How to Monitor Queue Workers on Laravel, Node.js, and Python Apps

Queue workers are silent infrastructure. When they're healthy, nobody notices. When they fail, jobs accumulate silently, emails stop sending, reports stop generating, and webhooks stop processing — and nobody knows until a user complains or you happen to check.

Unlike a crashed web server (which immediately returns errors), a dead queue worker leaves your application appearing healthy from the outside while background work quietly piles up. This is what makes queue monitoring different from uptime monitoring — and why it needs a separate approach.

What You're Actually Monitoring

Queue worker monitoring has three distinct concerns:

Worker liveness — Are workers running at all?
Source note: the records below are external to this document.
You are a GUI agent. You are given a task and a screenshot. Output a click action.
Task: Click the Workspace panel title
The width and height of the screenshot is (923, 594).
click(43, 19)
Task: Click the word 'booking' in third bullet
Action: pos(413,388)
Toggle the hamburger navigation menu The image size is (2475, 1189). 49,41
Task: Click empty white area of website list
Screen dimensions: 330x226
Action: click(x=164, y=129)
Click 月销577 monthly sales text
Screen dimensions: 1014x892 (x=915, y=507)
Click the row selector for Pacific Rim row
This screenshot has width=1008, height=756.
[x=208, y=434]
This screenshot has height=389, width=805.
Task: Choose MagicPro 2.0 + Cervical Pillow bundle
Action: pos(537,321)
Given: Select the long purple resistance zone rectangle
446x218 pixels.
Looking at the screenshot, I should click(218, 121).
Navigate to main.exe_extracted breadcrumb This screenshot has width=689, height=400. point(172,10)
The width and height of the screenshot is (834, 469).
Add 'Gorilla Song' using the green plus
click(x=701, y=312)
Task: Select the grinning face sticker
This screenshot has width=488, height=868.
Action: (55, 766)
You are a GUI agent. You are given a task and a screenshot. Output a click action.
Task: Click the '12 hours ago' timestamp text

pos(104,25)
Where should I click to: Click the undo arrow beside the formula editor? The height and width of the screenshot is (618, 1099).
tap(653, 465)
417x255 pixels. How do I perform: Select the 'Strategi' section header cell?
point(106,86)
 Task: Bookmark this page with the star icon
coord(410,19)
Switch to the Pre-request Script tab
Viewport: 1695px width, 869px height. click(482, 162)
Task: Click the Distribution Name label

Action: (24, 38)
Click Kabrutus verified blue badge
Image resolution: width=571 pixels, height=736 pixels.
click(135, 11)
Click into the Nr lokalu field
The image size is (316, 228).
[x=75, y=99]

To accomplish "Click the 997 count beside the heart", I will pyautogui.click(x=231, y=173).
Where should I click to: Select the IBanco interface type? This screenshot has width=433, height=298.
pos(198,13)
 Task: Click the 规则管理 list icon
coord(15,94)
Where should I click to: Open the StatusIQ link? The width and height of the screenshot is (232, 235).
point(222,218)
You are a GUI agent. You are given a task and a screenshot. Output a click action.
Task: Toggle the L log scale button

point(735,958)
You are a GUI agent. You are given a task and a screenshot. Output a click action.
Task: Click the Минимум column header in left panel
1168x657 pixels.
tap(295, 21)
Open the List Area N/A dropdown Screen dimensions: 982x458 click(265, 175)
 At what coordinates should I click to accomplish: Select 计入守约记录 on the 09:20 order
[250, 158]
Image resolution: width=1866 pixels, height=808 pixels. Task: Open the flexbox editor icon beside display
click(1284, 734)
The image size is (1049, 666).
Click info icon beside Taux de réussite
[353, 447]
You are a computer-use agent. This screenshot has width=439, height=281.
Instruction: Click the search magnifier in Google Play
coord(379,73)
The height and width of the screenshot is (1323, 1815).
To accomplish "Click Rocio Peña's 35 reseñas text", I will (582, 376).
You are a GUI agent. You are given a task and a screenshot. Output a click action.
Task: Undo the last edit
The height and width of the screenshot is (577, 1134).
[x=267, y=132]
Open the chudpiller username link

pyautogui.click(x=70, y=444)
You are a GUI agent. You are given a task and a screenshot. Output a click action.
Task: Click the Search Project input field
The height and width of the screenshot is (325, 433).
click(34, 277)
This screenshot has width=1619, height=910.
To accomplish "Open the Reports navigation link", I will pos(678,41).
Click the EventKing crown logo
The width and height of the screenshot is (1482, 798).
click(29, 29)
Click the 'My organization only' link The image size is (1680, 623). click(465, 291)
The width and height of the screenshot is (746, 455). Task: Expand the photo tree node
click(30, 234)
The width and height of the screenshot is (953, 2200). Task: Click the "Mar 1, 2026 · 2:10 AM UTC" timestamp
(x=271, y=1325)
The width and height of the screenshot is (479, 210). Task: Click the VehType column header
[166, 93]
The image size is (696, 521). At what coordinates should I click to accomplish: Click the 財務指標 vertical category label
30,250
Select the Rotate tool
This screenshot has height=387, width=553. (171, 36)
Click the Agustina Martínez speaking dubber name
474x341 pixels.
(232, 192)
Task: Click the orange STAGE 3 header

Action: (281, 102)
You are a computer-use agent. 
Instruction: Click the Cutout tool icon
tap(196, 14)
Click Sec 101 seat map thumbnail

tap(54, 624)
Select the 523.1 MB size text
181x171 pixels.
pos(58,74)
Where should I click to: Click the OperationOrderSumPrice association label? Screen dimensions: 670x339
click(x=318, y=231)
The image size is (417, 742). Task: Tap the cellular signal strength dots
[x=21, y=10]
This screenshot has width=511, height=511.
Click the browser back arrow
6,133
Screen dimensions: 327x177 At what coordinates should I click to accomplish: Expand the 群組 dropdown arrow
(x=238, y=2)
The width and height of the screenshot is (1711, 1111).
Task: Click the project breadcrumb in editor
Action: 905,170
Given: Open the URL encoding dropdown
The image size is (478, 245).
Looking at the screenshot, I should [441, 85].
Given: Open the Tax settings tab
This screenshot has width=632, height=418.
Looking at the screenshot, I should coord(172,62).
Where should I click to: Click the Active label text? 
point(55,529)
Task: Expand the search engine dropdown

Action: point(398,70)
A worker process that has crashed, been OOM-killed, or failed to restart after a deploy means no jobs are being processed.

Queue depth — How many jobs are waiting? A growing queue indicates workers can't keep up with inflow, even if workers are technically running.

Job failure rate — Are jobs completing successfully? Workers can be running while most jobs are failing, which is just as bad as no workers.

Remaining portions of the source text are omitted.